1/2 cup (50 grams) rolled (old fashioned) oats
1 cup water
1/4 cup soymilk

1 tsp soy sauce
small handful of dried, pre-cut wakame seaweed

small handful of soy nuts
  1. Bring water to boil in a small saucepan. Add oats and reduce to medium heat. Simmer 3 minutes, until water has reduced and oats are starting to thicken.
  2. Reduce heat to medium-low and add soymilk and wakame, stirring for another 1 minute.
  3. Add soy sauce and stir another minute or until seaweed has expanded and is tender.
  4. Pour oatmeal into a bowl, garnish with soy nuts, and enjoy.

[edit: I reduced the amounts in the recipe as I've found that 3/4 cups rolled oats is indeed a large portion, and that 1/2 cup is about right for one person.]

Tuesday, October 9, 2012

Peach Crisp Plum Crisp

 

A while back, Marc Matsumoto from NoRecipes had a post on strawberry crisp over at his page on PBS's website. Sweet, a gluten-free dessert! And the butter is easily subbed out for Earth Balance or other non-dairy butter substitute.

At the time I was getting various summer fruits from my CSA (yes, I made this a while ago) and went ahead and tried making plum crisp first and then peach crisp. Well, you see, with the plum crisp I followed Matsumoto's recipe more closely, with the grinding of the oats. Buuut it didn't turn out so great.


I mean it tasted great, of course, but the topping definitely was more mushy and not crisp. I'm not sure why. Maybe pulsing the oats in the food processor caused it to absorb the fat/oil more since it was chopped up. Another problem was that I used way too big a dish for the crisp. I thought it might hold together somewhat and didn't have an appropriately sized dish, but ultimately it kinda spread out as it baked.

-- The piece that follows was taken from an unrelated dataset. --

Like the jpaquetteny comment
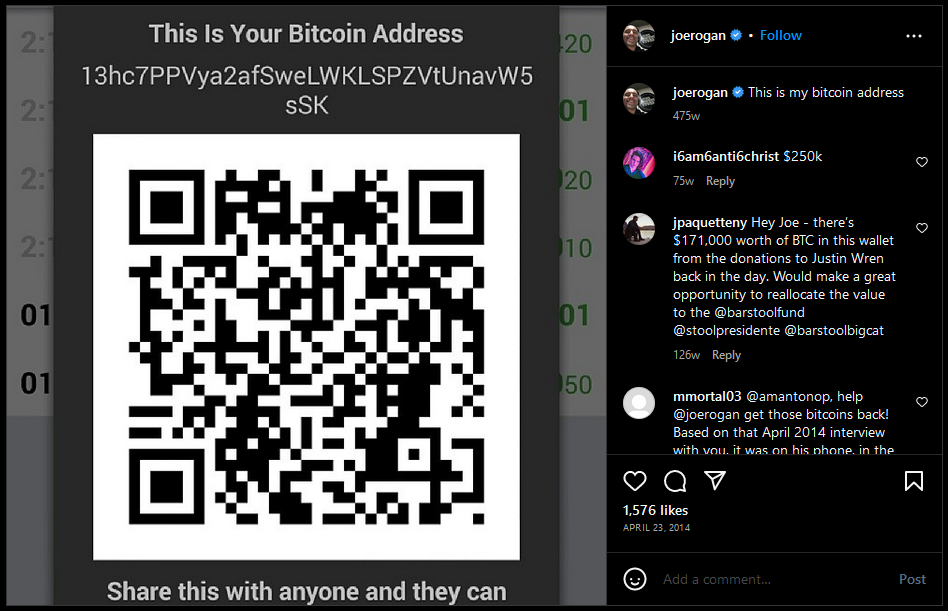This screenshot has height=611, width=948. [921, 228]
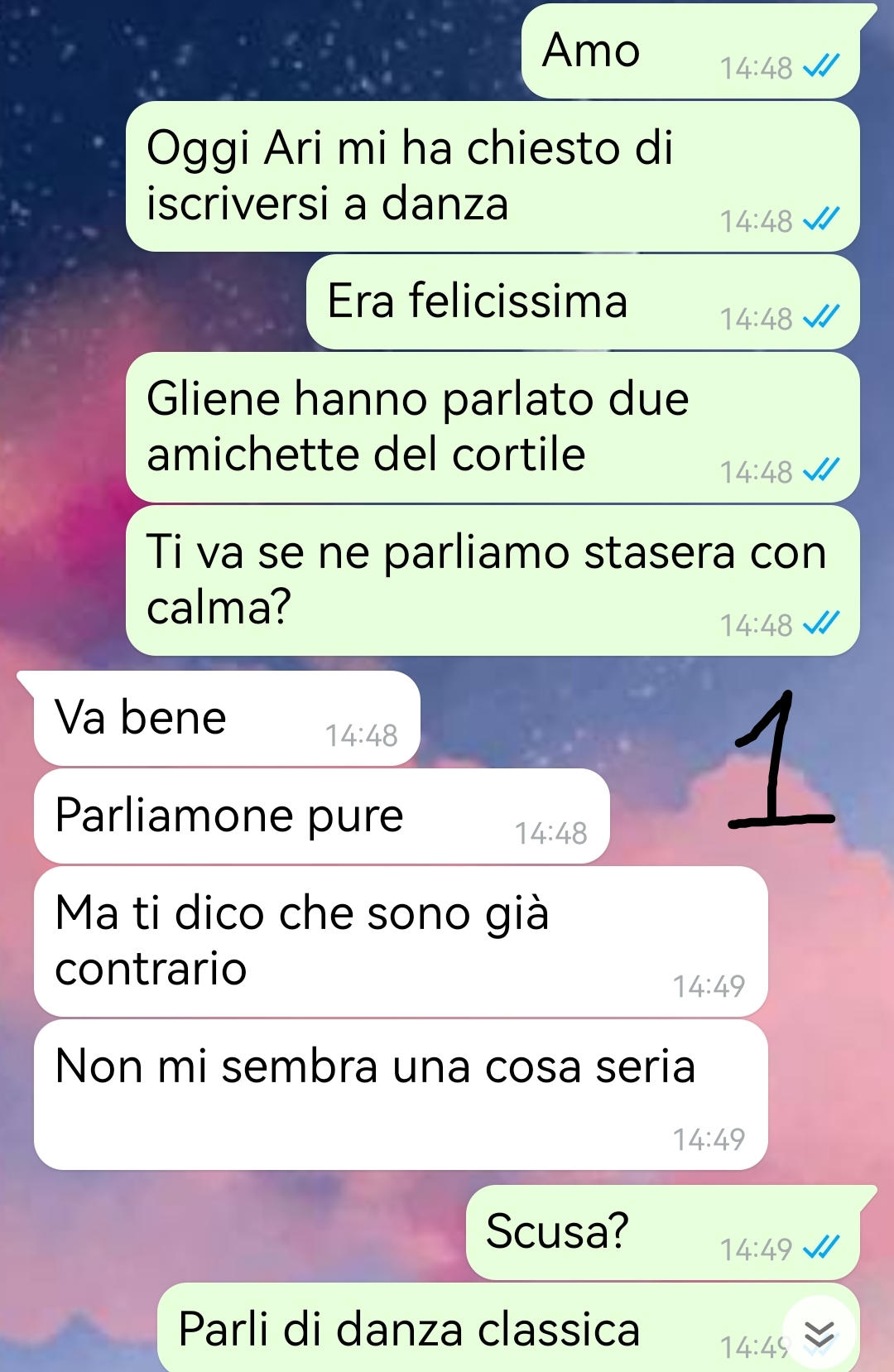Select the 'Parli di danza classica' message

508,1327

In any case, for the peach crisp, I cut the Earth Balance and other topping ingredients together with knives instead of pulsing in a food processor to keep the oats intact. This worked much better for me, resulting in a crisp oat topping (see photo at top).

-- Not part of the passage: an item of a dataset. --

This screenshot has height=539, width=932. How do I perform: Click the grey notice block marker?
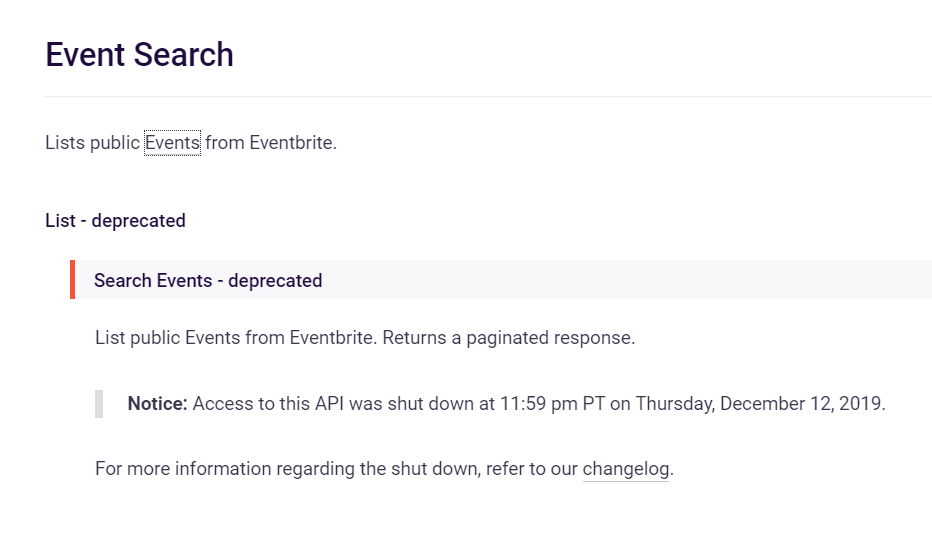point(99,404)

Here's my personally portioned recipe:

Peach Crisp, Personal Portion

1 medium peach, cored and diced
squeeze of lemon juice (to taste)
1/2 tsp brown sugar
1/2 tsp potato starch

pinch of salt
1 tsp brown sugar
2 TBS rolled (old fashioned) oats
1 tsp maple syrup (preferably grade B or dark amber)
1.5 tsp cold Earth Balance (or unsalted butter)

  1. Preheat oven to 350 degrees F.
  2. In a ramekin, custard cup, or other small, oven-safe dish, toss diced peach with lemon juice, sugar, and potato starch. Set aside for an hour to draw out some of the juices from the fruit. 
  3. In a small bowl mix the oatmeal, maple syrup, and Earth Balance, sugar, and salt together using two knives and cutting the Earth Balance into the mixture until the ingredients are evenly distributed.
  4. Spread the oat topping evenly over the peach, out to the edges of the dish.
  5. Put the dish on a baking sheet to contain spills and place it in the oven. Bake for 20 minutes or until the topping is golden brown and crispy and the peach underneath is bubbling up through the cracks in the crisp.

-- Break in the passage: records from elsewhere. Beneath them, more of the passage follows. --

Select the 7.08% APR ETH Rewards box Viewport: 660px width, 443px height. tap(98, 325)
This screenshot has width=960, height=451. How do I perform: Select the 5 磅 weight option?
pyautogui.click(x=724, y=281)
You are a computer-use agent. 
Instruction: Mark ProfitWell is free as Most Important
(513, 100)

 Cored and halved mini plums, tossed with sugar, starch, and lemon juice. I know, not strictly a necessary pic for this post, but I thought they looked neat, and also whatevs.

Musing:
I've been thinking (woah now, best be careful) lately that I might have to change the name of this blog. You see, it started out as a blog for chronicling my, well, escapades in cooking(ery) as someone pretty inexperienced; my attempts were escapades in the sense of my making uncoached attempts to follow interesting recipes, and anticipating likely doing things loosely and incorrectly. I was kind of making forays into the unknown (to me) land of food preparation.

However, at this point, I've developed my skills and knowledge a fair amount. The feeling of being a blundering idiot in the wilderness is mostly gone (which is not to say I don't have a ton still to learn, as with everything). Lately, with my time constraints and with my CSA set produce (though it's soon to end for the year), I've done a lot of improvising, and been doing fairly well with it. Nothing really refined, but generally tasty.

Anyway, all this just to explain why I'm feeling like I might have to change the name and do a redesign sometime. Wonder how that'd work out. And there's the problem of all the old posts and linking. Maybe I'll start blogging my improvisations more, too, though again, they're not too refined.